« La figure, c'est ce qui manifeste le sens. Les mots, c'est ce qui explique la figure. Pour aller jusqu'au fond du sens, rien ne vaut la figure; pour aller jusqu'au fond de la figure, rien ne vaut les mots. La parole naît de la figure, aussi peut-on scruter les mots pour considérer la figure. La figure naît de l'idée, aussi peut-on scruter la figure pour considérer le sens. C'est la figure qui permet d'aller au fond du sens, ce sont les mots qui permettent d'éclairer la figure. Ainsi donc, les mots sont faits pour expliquer la figure, mais une fois qu'on a saisi la figure, on peut oublier les mots. La figure est faite pour fixer le sens, mais une fois qu'on a saisi le sens, on peut oublier la figure. C'est comme le piège dont la raison d'être est dans le lièvre : une fois le lièvre capturé, on oublie le piège. Ou comme la nasse dont la raison d'être est dans le poisson : une fois le poisson attrapé, on oublie la nasse. Or donc, les mots sont le piège qui capture la figure ; la figure est la nasse qui attrape l'idée.

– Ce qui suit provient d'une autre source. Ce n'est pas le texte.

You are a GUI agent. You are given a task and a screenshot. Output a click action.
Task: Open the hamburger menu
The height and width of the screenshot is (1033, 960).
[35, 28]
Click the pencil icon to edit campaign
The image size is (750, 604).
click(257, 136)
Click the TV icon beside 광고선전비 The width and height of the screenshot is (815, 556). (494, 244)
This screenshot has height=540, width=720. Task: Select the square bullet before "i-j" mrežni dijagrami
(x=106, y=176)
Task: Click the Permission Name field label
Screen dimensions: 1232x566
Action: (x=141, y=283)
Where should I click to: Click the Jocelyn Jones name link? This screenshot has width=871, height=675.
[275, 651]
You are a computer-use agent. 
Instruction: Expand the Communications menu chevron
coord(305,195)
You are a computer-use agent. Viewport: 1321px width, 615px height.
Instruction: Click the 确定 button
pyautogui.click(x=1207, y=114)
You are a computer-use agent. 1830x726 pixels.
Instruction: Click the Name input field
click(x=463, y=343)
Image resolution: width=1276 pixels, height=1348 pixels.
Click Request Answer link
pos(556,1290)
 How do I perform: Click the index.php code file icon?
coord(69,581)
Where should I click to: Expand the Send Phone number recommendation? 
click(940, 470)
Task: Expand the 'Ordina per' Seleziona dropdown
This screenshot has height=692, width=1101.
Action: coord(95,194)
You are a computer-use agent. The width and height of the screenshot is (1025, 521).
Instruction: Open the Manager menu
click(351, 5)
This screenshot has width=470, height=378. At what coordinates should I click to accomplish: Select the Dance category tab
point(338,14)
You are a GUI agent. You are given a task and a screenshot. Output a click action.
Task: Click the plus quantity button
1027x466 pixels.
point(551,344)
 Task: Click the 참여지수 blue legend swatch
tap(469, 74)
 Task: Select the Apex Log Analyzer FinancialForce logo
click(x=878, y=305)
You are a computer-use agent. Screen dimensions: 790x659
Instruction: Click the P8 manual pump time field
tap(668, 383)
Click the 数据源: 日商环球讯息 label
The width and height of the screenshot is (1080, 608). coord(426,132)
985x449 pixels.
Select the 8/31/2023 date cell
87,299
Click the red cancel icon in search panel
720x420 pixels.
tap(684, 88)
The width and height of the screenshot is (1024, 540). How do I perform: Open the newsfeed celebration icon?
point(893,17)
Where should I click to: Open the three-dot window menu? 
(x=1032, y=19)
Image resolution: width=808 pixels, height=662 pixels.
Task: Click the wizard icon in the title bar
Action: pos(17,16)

Voilà pourquoi celui qui s'en tient aux mots n'arrivera jamais à la figure ; et celui qui s'en tient à la figure n'arrivera jamais au sens. La figure naît du sens, mais si l'on s'en tient à la figure, ce à quoi on tient n'est pas vraiment la figure. Les mots naissent de la figure, mais si l'on s'en tient aux mots, ce à quoi on tient ne sont pas vraiment les mots. Aussi, c'est en oubliant la figure que l'on arrive au sens ; et c'est en oubliant les mots que l'on arrive à la figure. L'appréhension du sens est dans l'oubli de la figure, et l'appréhension de la figure est dans l'oubli des mots. »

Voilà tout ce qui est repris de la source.